_INPUT FOR THIS TASK_

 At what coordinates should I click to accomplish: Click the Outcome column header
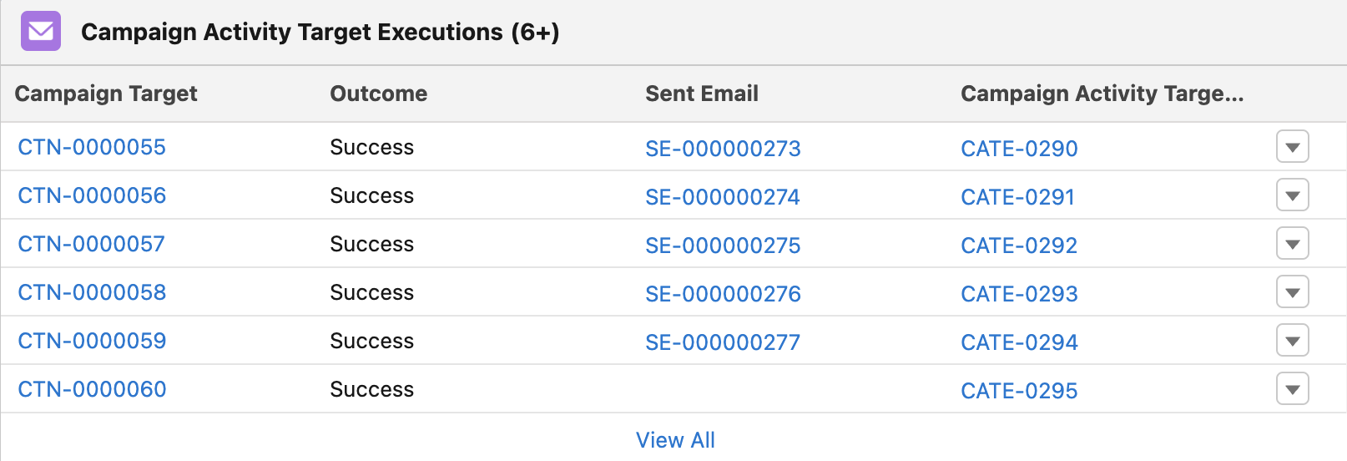pyautogui.click(x=379, y=94)
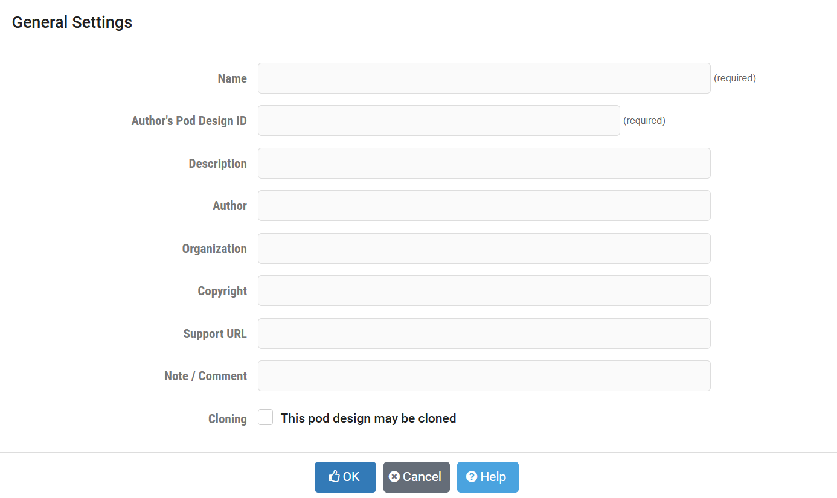
Task: Click the Author input field
Action: point(483,205)
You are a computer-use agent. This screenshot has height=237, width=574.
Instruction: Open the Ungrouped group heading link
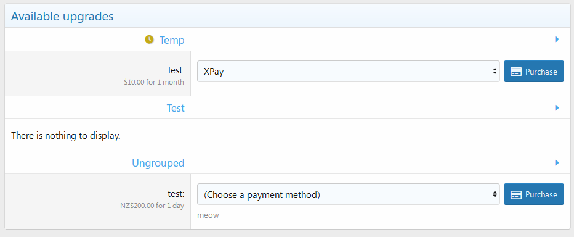coord(158,163)
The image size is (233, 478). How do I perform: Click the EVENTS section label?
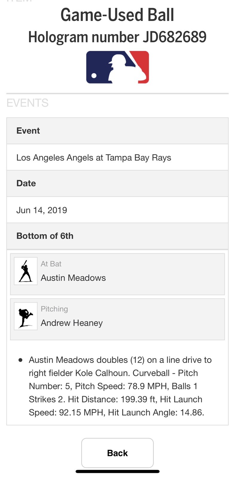[x=27, y=103]
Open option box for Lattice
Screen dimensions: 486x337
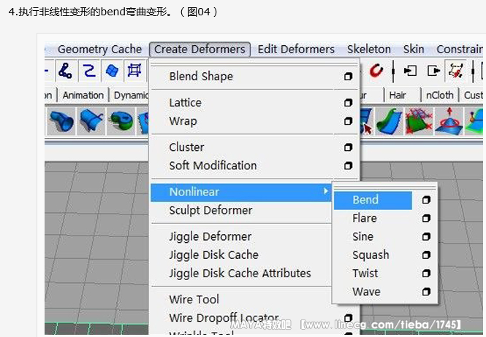[x=348, y=103]
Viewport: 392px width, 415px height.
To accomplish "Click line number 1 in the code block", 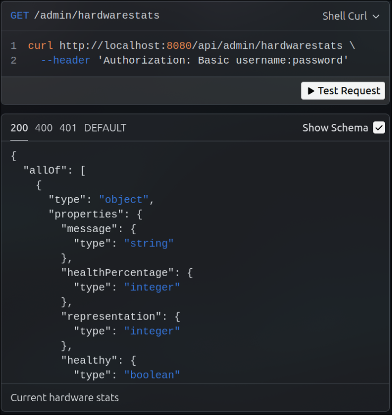I will (14, 46).
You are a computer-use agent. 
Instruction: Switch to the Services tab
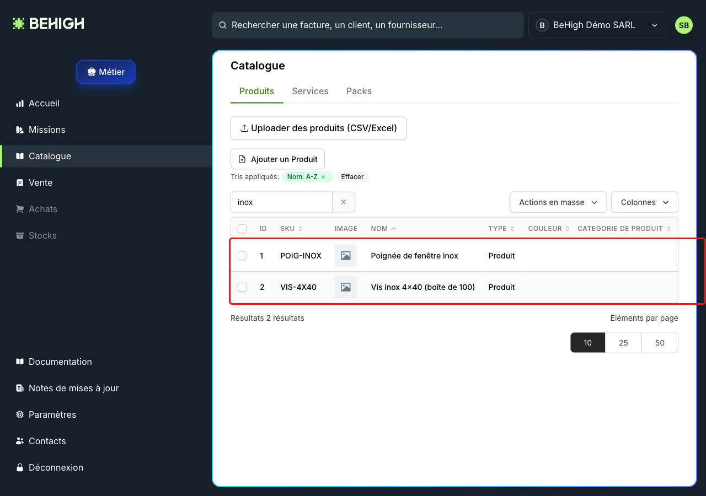310,91
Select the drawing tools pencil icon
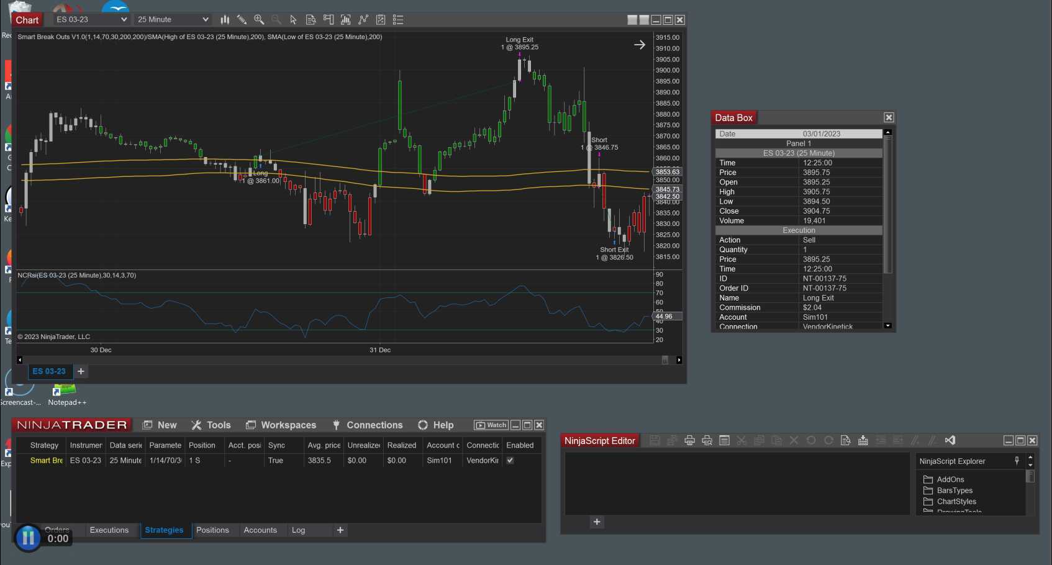Image resolution: width=1052 pixels, height=565 pixels. point(242,20)
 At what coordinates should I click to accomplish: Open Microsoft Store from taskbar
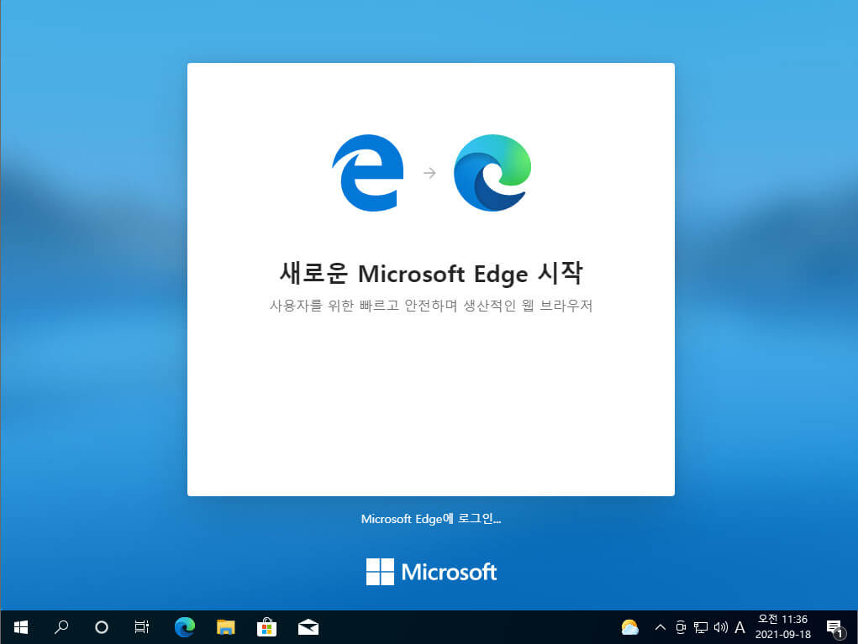pos(266,627)
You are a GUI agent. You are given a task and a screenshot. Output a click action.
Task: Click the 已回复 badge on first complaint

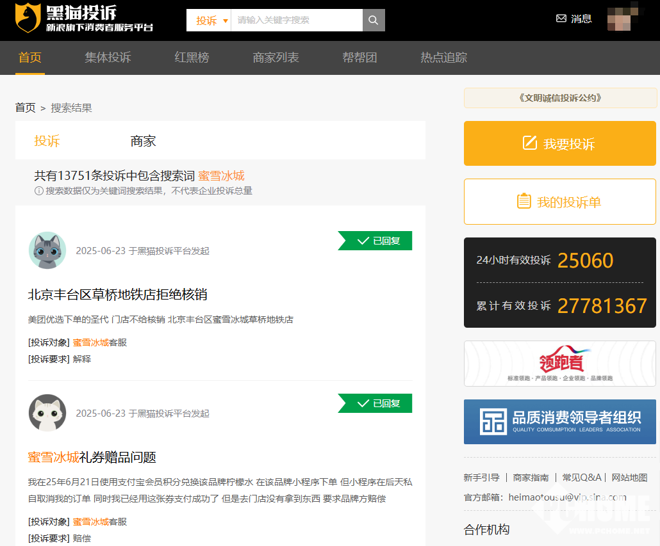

_EXERCISE DESCRIPTION_
Every line from the one bearing "At what coordinates should I click to accomplish: Open" through the end of the data above must be output exactly, and no picture may appear.

_WRITTEN SOLUTION_
 At what coordinates should I click to accomplish: Open Microsoft Store from taskbar
pos(266,627)
You are a GUI agent. You are given a task and a screenshot. Output a click action.
Task: Click the 已回复 badge on first complaint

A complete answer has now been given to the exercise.